== Texte extrait ==
▽
Moins de 24 heures après le coup de force perpétré par le colonel Mamady Doumbouya et ses hommes, la presse guinéenne, à l’instar des sites Aminata ou Guinée 7, se contente dans sa grande majorité de publier les différents communiqués du nouveau pouvoir militaire. Les annonces s’enchaînent : justification du coup d’État, appels au calme, à la concertation nationale, mais aussi instauration d’un couvre-feu à 20h, convocation des membres du gouvernement sortant et nomination de militaires à la tête des régions et des préfectures.
△
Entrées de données
▽
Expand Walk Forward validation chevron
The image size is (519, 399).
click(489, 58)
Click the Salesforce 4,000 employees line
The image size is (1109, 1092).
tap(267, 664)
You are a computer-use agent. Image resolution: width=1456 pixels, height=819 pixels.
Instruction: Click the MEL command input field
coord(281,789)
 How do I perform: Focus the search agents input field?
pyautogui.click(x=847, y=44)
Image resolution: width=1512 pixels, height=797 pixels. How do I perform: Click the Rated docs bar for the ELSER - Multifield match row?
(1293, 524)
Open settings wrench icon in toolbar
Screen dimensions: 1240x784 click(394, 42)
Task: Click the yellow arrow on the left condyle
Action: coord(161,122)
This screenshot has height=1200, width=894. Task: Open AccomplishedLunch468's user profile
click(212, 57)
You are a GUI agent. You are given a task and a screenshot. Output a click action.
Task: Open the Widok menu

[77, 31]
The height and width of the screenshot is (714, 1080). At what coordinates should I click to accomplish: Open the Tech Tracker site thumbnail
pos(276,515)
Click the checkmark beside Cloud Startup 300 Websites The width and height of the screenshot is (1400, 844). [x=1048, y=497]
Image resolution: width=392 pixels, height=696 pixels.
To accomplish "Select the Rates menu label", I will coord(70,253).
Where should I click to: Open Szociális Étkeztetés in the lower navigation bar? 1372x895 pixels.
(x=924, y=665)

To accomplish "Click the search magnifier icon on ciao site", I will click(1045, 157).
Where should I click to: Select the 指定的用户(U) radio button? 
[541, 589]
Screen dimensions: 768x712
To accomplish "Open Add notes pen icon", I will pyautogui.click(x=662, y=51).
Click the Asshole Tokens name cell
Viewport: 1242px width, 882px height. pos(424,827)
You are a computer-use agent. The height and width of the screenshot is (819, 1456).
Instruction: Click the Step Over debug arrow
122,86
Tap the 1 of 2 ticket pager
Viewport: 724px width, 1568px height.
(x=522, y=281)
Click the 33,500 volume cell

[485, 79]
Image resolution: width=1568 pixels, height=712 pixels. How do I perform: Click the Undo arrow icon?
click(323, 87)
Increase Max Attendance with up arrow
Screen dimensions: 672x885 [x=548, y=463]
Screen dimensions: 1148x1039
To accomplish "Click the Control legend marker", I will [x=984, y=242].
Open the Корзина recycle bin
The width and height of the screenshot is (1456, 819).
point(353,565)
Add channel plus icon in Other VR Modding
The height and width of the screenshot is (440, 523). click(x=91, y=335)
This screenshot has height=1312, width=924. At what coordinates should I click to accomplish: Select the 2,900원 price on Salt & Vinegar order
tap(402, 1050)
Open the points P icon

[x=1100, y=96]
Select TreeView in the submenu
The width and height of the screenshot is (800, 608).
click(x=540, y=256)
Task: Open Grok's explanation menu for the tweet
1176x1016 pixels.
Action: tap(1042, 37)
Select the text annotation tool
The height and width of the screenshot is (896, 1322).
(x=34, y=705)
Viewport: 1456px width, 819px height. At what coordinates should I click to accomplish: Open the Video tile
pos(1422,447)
△
== Travail à faire ==
Citez mot pour mot l'intégralité du texte sur le coup d'État en Guinée.

== Réponse écrite ==
Moins de 24 heures après le coup de force perpétré par le colonel Mamady Doumbouya et ses hommes, la presse guinéenne, à l’instar des sites Aminata ou Guinée 7, se contente dans sa grande majorité de publier les différents communiqués du nouveau pouvoir militaire. Les annonces s’enchaînent : justification du coup d’État, appels au calme, à la concertation nationale, mais aussi instauration d’un couvre-feu à 20h, convocation des membres du gouvernement sortant et nomination de militaires à la tête des régions et des préfectures.